Then I recalled something I had read in researching Maine prior to my move. New money desired addresses such as Bar Harbor or Kennebunkport. Old money stayed where it was born. If Audrey had her history straight, the Hamilton fortune had been born in Green Haven. I had already noticed that Green Haveners referred to the more touristy Maine towns with the same derogatory adjectives used in Miami about South Beach.
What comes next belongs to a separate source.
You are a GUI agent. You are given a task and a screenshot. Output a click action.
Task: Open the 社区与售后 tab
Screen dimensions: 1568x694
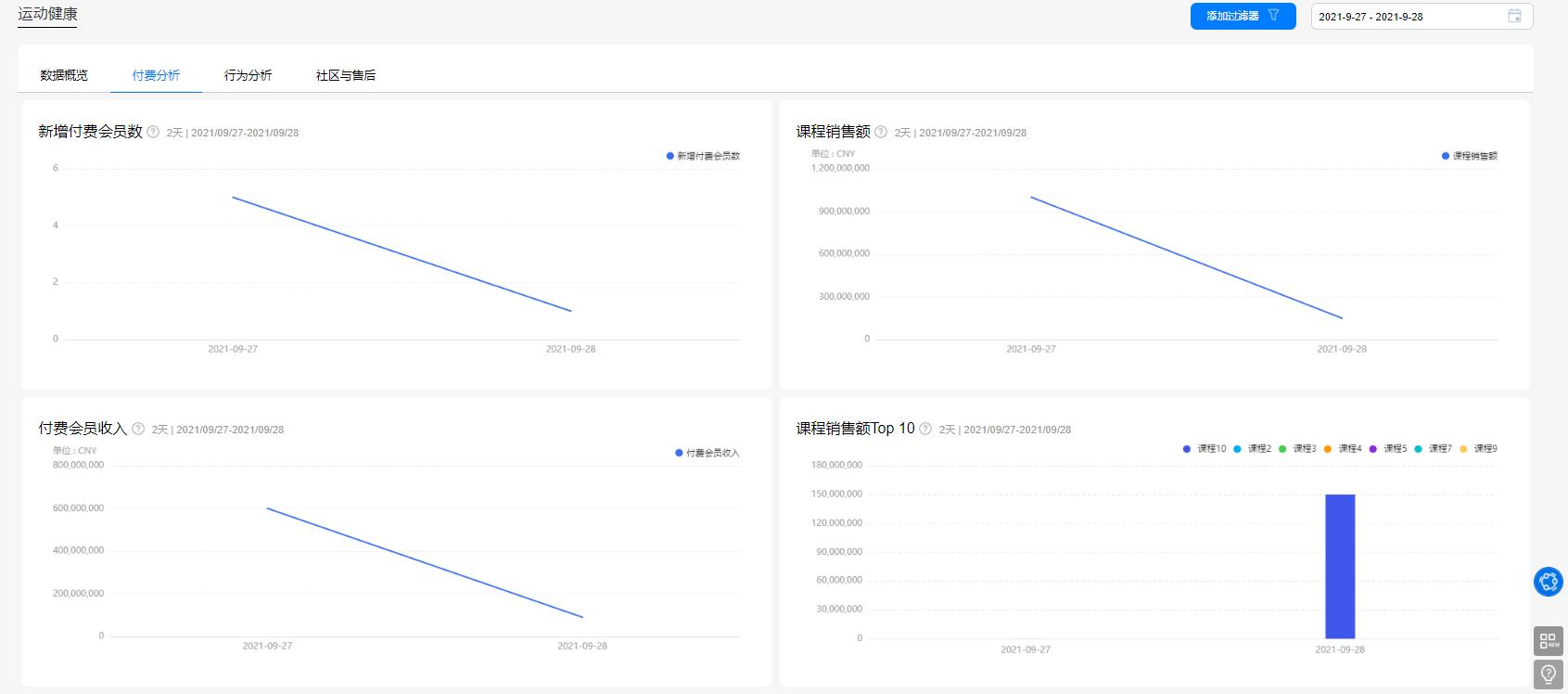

Slowing the Duster to a crawl and looking for a place to turn around, I calculated how much time and gasoline I had wasted in getting lost. I completed a seemingly endless series of steep turns that bent sharply one way, then the other. A straightaway and large clearing on the left, divided by a private drive marked on either side by granite pillars of intimidating size, elicited a sigh of relief. It was precisely as Cal had described. A sizable brass plate framed by intricate masonry on the right-side pillar read, granite bluff—1879. Quite formal, I thought, and stopped between the pillars. Perhaps I would announce my arrival with a quick, courteous phone call. The Hamiltons were not expecting me for another two hours.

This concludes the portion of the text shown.